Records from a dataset
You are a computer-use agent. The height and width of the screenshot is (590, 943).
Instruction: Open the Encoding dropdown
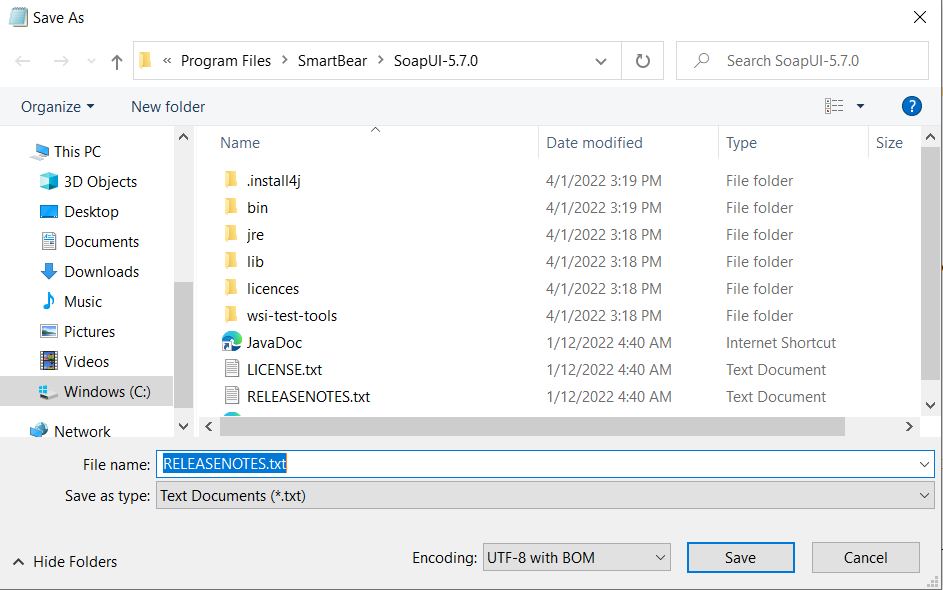[x=576, y=557]
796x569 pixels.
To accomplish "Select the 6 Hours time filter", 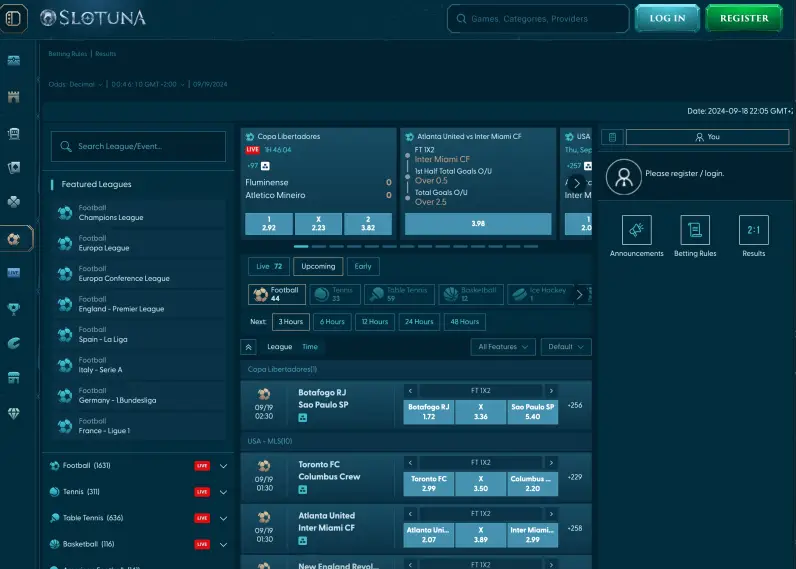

Your assignment: Your task is to print exactly the lines from the one containing "Instruction: Open the Encoding dropdown" through the final line of the records above, with no pictures and nothing more.

Your solution:
Instruction: Open the Encoding dropdown
[x=576, y=557]
796x569 pixels.
To accomplish "Select the 6 Hours time filter", 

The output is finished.